Press Releases

Adamis Provides Regulatory Update on Sublingual Tadalafil

SAN DIEGO, Feb. 26, 2019 — Adamis Pharmaceuticals Corporation (NASDAQ: ADMP) today announced that it has received a Refusal to File letter from the United States Food and Drug Administration (FDA) regarding its New Drug Application (NDA) for its sublingual tadalafil product. As previously announced, on December 28th, 2018, Adamis submitted an NDA for fast-disintegrating sublingual tadalafil (APC-8000) with the FDA for the treatment of erectile dysfunction (ED).

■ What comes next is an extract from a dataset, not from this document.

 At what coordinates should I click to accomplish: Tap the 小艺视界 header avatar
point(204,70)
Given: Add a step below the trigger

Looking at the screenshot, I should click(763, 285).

Upon its preliminary review, the FDA determined that the submitted NDA was not sufficiently complete to permit a substantive review. The FDA requested that Adamis supplement and include in a resubmitted NDA (i) longer real-time (versus accelerated) stability data and (ii) additional dissolution data for both the clinical and registration batches. Adamis may seek immediate guidance from the FDA, including requesting a Type A meeting, to discuss the letter with the agency and seek additional guidance concerning information, data and specific deliverables that the agency would require for a resubmitted NDA to be deemed complete.

Dr. Dennis J. Carlo, President and CEO of Adamis, stated, “We are obviously very disappointed with this development and are evaluating the letter and what the FDA has requested. We intend to work closely with the FDA to try to clearly map the path forward.”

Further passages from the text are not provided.